▶ **Extracted entries**
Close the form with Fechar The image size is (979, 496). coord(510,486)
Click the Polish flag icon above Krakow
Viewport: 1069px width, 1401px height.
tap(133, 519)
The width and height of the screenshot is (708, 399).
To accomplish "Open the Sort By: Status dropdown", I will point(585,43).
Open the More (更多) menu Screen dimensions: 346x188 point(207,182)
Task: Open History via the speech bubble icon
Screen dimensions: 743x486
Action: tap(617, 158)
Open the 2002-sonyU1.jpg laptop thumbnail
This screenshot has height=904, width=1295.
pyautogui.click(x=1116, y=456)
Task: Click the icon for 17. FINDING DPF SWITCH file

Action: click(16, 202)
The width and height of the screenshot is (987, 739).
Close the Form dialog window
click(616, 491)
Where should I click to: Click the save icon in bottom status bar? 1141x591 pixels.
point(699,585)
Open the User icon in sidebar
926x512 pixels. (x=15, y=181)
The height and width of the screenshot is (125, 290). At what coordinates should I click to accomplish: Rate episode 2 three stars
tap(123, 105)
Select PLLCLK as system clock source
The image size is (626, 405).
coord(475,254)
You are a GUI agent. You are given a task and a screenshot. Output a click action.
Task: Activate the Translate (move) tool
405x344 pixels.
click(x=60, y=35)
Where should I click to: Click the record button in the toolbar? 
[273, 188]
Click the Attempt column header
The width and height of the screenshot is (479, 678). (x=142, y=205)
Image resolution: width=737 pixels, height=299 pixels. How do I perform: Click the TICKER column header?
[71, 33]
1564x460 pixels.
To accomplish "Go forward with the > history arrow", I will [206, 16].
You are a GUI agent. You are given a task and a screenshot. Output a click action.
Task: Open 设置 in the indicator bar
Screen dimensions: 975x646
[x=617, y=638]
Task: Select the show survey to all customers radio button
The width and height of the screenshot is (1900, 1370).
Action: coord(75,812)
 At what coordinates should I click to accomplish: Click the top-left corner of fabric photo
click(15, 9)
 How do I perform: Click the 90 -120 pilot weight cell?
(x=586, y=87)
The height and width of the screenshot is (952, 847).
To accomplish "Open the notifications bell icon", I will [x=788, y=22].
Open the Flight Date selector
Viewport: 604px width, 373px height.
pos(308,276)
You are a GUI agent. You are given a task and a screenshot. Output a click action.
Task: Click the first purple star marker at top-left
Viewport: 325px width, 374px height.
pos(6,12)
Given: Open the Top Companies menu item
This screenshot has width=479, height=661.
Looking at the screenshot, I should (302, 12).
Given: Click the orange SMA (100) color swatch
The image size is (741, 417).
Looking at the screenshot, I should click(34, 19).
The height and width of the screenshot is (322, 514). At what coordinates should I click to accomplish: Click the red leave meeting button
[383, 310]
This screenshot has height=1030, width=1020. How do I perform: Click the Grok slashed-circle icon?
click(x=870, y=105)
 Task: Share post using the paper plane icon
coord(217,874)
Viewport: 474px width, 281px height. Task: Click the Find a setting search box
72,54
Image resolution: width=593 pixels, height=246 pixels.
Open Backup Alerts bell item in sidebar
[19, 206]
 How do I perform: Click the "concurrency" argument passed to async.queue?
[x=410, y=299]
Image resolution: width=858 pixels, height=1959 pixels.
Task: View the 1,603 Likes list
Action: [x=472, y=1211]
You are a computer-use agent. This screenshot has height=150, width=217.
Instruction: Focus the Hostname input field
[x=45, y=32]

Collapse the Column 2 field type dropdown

▶ **Exercise details**
Here the output must be the lines above from the line with "Task: Open 设置 in the indicator bar" to the line with "The height and width of the screenshot is (952, 847).", both included, duplicated word for word and nothing else.

▶ **Problem solution**
Task: Open 设置 in the indicator bar
Screen dimensions: 975x646
[x=617, y=638]
Task: Select the show survey to all customers radio button
The width and height of the screenshot is (1900, 1370).
Action: coord(75,812)
 At what coordinates should I click to accomplish: Click the top-left corner of fabric photo
click(15, 9)
 How do I perform: Click the 90 -120 pilot weight cell?
(x=586, y=87)
The height and width of the screenshot is (952, 847).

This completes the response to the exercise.